In the near future robots are everywhere. And not bipedal bots that are out to kill us, but benign little service appliances that make our lives that little bit easier. Yet on occasion these machines malfunction and run amok. A special division of the police is formed to combat those “runaway” robots that act up with violent consequences. They are led by the veteran badass Sgt. Jack Ramsay (Tom Selleck – Quigley Down Under).
In the late 90’s Robot Wars aired on British TV. Hosted by Red Dwarf’s own Dave Lister (Craig Charles), it pitted scratch built battle-bots against each other. Fabricated by tech-heads, bespectacled nerds, Dads living vicariously through their kids, and some blatantly on the autistic spectrum, these “killing machines” didn’t much resemble their science fiction inspirations ED209, the T800 or any other cool-looking ilk.
Instead they were small tin cans, no larger than a shoe box or 4-slice toaster. Roving about on wheels they’d occasionally have some lame articulated arm that would wield an axe or other implement to swipe at their foe ineffectively. There’d be no cool lasers or gatling guns, no creepy robotic voices or super sophisticated AI that would learn from each match, ultimately culminating in the death of their creators and the uprising of the robots in a true robot war. That shit never happened. Looking back at it now and it’s so much less Robot Jox than it is two quadroplegics ramming each other with their wheelchairs.

Dataset excerpt >>
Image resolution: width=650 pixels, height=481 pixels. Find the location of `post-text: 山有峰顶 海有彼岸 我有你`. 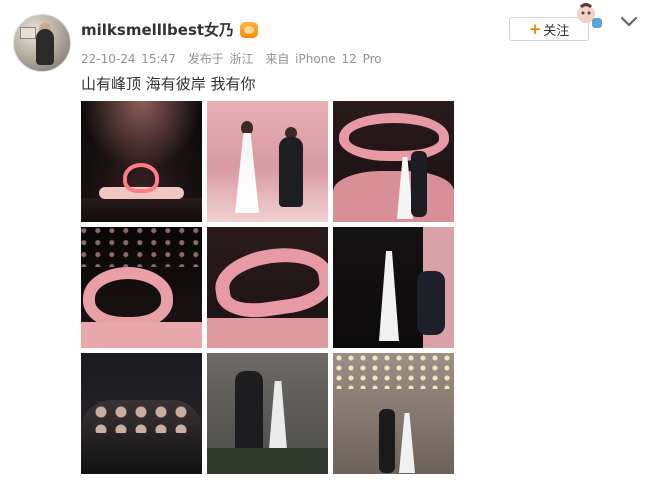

Check your understanding >>
**a.** According to the robot film review, who hosted Robot Wars on British TV?
**b.** Write the next part of the robot film review, picking up after its final sentence.
The listing has nothing to do with the robot film review.

Outputs by task >>
**a.** Craig Charles, who played Dave Lister in Red Dwarf.

**b.**
Cut to “the near future” of Michael Crichton’s “Runaway” and these robot warriors have traded in their weapons for wooden spoons. Pretty much all construction is now robot-lead, and you won’t find a modern home without some kind of domestic unit to help out. Even the police utilize special “sniffer dog” robots in CSI cases. Offices are patrolled by no-nonsense photocopying, memo-taking sentry devices, and you can even order up some juicy California rolls on the sidewalk from one of many vending bots.
Effectively all the menial shit is done by robots. What happened to the uneducated working classes, the immigrant labourers, the minimum wage cleaners or the fresh-out-of-jailers is not explained. Runaway’s future isn’t exactly bleak like the Terminator, but nor is it as squeaky clean as Demolition Man’s San Angeles either. You may have some snazzy robot that can wipe your ass, but your unattractive Honda Civic is still probably going to rape you on gas mileage. It’s that kind of future.
Yeah these robo’s are helping us out a lot. But they also have a tendency to go wrong. And because many of these industrial machines can be pretty dangerous when their circuits get twisted, it isn’t in Joe Public’s interest to lose an arm trying to fix them.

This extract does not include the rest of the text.